--- Exercise input Enclosed Below ---
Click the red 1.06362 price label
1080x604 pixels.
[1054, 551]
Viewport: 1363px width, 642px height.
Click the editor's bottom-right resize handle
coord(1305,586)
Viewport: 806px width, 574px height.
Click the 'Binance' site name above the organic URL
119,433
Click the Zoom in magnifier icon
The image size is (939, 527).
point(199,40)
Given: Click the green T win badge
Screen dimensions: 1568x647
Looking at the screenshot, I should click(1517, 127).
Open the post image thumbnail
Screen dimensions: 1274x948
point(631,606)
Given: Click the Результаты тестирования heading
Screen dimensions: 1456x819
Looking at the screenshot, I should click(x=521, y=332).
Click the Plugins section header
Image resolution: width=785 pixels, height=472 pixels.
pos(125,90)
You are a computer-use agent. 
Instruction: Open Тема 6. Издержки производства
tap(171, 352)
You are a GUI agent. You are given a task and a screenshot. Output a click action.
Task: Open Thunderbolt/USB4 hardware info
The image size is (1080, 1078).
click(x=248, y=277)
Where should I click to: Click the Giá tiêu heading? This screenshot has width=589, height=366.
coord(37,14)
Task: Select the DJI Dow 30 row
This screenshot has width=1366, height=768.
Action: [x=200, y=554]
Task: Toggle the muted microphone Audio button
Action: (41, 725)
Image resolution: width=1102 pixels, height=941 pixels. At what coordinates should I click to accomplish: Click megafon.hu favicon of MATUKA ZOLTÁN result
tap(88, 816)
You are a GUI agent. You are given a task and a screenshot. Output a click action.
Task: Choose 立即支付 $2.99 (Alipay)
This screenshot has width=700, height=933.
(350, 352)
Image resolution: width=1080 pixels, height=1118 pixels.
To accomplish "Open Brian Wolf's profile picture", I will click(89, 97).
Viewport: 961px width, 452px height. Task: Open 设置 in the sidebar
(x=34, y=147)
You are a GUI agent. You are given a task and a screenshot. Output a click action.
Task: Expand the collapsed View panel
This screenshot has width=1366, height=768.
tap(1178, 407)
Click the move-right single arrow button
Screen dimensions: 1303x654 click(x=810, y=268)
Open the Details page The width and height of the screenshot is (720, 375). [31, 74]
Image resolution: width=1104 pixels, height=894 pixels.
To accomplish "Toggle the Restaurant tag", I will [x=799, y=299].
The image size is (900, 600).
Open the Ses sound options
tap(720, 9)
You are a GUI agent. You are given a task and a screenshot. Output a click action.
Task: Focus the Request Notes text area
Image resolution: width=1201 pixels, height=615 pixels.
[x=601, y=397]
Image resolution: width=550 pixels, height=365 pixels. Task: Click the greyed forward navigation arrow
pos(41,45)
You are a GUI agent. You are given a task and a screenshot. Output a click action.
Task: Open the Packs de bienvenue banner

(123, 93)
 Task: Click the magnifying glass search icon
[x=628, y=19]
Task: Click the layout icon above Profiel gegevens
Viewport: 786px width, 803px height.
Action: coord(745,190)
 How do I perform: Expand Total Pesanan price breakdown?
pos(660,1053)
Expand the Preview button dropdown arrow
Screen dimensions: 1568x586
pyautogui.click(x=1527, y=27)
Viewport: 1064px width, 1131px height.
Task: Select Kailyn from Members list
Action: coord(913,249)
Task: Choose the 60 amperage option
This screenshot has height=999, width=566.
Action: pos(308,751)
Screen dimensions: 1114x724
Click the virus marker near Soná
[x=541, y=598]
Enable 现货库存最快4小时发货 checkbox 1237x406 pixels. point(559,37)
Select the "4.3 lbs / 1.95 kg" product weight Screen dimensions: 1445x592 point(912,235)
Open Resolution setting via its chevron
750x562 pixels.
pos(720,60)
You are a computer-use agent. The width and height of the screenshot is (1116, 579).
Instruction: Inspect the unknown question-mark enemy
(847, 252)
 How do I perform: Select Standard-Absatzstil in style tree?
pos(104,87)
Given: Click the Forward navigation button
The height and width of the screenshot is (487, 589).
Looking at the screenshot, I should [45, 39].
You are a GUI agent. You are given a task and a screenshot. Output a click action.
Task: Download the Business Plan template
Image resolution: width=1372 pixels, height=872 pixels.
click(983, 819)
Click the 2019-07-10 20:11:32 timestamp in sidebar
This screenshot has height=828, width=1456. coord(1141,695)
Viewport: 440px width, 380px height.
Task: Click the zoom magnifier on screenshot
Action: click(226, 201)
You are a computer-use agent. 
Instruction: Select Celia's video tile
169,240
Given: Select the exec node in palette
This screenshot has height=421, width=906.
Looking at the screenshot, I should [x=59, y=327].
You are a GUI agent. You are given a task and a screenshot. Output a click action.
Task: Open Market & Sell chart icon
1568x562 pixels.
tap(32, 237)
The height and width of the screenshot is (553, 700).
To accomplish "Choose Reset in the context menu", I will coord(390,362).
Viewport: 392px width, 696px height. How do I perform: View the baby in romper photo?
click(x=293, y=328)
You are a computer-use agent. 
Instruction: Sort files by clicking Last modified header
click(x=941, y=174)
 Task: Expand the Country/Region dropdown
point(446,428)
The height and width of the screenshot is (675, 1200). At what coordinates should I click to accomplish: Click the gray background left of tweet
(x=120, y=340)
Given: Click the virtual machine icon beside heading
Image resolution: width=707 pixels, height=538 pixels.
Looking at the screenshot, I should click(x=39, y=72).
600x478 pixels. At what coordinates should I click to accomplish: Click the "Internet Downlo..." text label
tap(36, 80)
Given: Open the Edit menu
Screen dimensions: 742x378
--- End of Enclosed Exercise input ---
__Task instructions__. The line containing "Task: Open Thunderbolt/USB4 hardware info" marks the end: copy exactly every line from the top of the data above down to it, that line included.

__Problem solution__.
Click the red 1.06362 price label
1080x604 pixels.
[1054, 551]
Viewport: 1363px width, 642px height.
Click the editor's bottom-right resize handle
coord(1305,586)
Viewport: 806px width, 574px height.
Click the 'Binance' site name above the organic URL
119,433
Click the Zoom in magnifier icon
The image size is (939, 527).
point(199,40)
Given: Click the green T win badge
Screen dimensions: 1568x647
Looking at the screenshot, I should click(1517, 127).
Open the post image thumbnail
Screen dimensions: 1274x948
point(631,606)
Given: Click the Результаты тестирования heading
Screen dimensions: 1456x819
Looking at the screenshot, I should click(x=521, y=332).
Click the Plugins section header
Image resolution: width=785 pixels, height=472 pixels.
pos(125,90)
You are a computer-use agent. 
Instruction: Open Тема 6. Издержки производства
tap(171, 352)
You are a GUI agent. You are given a task and a screenshot. Output a click action.
Task: Open Thunderbolt/USB4 hardware info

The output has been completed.